The developer (who most likely provided it in the first instance) and the contractor. MYNH will liaise with the relevant trade contractor to organise an appointment when work needs to be conducted. Personal data is captured in a formal Job Instruction which is raised by MYNH and issued to the contractor. Usually this is limited to the data subject’s name, postal address and nature of the reported building defect; however there may be occasions when the data subject may request that we also provide a telephone contact.
Consent
The quickest way for the data subject to report a defect is via the MYNH Occupant Portal (the web address is: www.defects.uk.com). This is a secure platform that can be accessed using any web enabled smart phone, tablet or PC. The data subject needs to register the first time they visit the Occupant Portal; this provides the opportunity to set their own password and at this stage will be asked to give their consent for MYNH to use their personal data (tick box). Any data subject receiving MYNH's service prior to 25th May 2018 will be contacted by MYNH to seek their consent; this will take the form of a tick-box return form.

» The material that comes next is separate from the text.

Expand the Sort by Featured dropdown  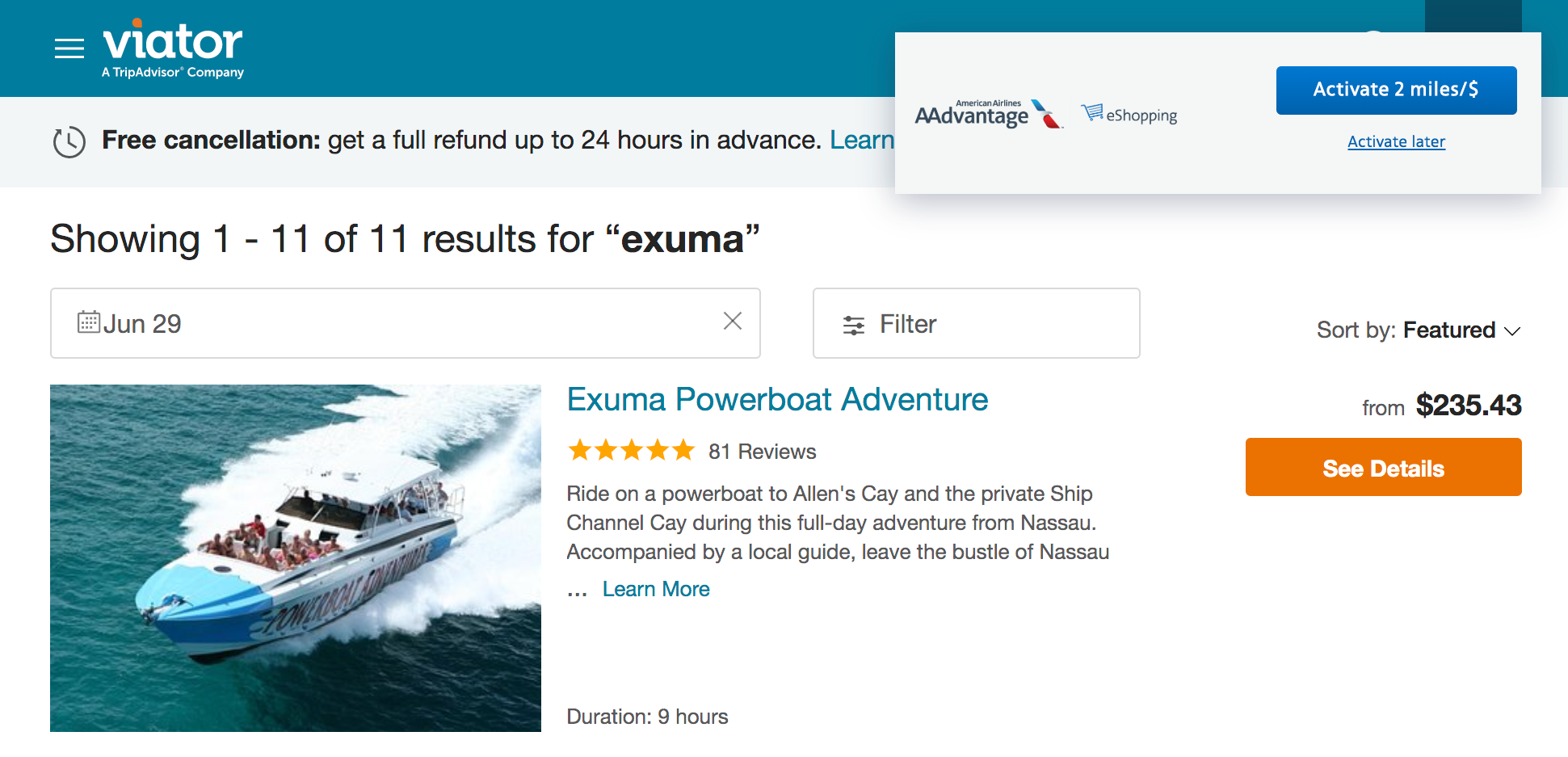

Where will we store personal data?
All personal data is stored electronically, not in hard copy.
-
Emails – all stored externally on the Microsoft Exchange server
-
Postal address – captured by our CRM system and stored on Microsoft Cloud server
-
Landline/Mobile – captured by our CRM system and stored on Microsoft Cloud server
-
Letters – stored internally on MYNH server.
What will MYNH do with the data when it's no longer needed?
MYNH will archive the information on the Microsoft Cloud server.
Can a data subject refuse to give consent?
Yes certainly – either at the outset or later on. MYNH should point out however that it would be impossible to provide the service without their consent.
Can a data subject complain?
The data subject reserves the right to lodge a complaint with a supervisory authority.
Can a data subject request a copy of personal data?
Yes they can. MYNH will provide a copy of all personal data held on the system, within 72 hours and at no expense, subject to identity verification. Further copies may incur a small administrative expense.
What about personal data relating to the Developer, Housing Association and the Contractor?
MYNH will take the same procedural precautions when storing and processing this personal data however it is presumed that consent is implied to the extent that the contractual relationship between the contractor and developer or housing association, and the developer or housing association with MYNH, requires the use of such personal data to fulfil contractual obligations. The basis for this is ‘Legitimate Interest’.
MYNH's Data Controller
Any questions, queries or complaints should be directed to MYNH’s Data Controller:
Kerri Mansell
GENERAL MANAGER
Managing Your New Home
Units 1&2 Woodfield Farm Offices
Isaacs Lane, Burgess Hill
West Sussex RH15 8RA
Responsibility of the MYNH Data Controller
The Data Controller shall implement appropriate technical and organisational measures to ensure and demonstrate that processing is performed in accordance with GDPR. Those measures shall be reviewed and updated as necessary. The Data Controller shall also implement appropriate technical and organisational measures to ensure that, by default, only personal data which are necessary for each specific purpose of the service are processed.
Records
MYNH shall keep records of the data categories processed and the purpose of the processing. These records shall include details of the recipients to whom the personal data has been disclosed.
Security
The Data Controller shall implement appropriate technical and organisational measures to ensure a level of security appropriate to the risk, including:
-
The ability to ensure ongoing confidentiality
-
The ability to restore the availability and access to personal data in a timely manner in the event of a physical or technical incident
-
Account shall be taken of the risks presented by processing, from accidental or unlawful destruction, loss, alteration, unauthorised disclosure of, or access to personal data transmitted, stored or otherwise processed.
Personal data breach
In the case of a personal data breach the Data Controller shall without delay (not later than 72 hours of becoming aware of it) notify the Authorities, unless the personal data breach is unlikely to result in a risk to the rights and freedoms of natural persons. When the data breach is likely to result in a high risk to the rights and freedoms of natural persons, the Data Controller shall communicate the personal data breach to the data subject.
Information Commissioners Office (ICO)
MYNH (After Build) is registered at the Information Commissioners Office. Reg. No.:Z9846642.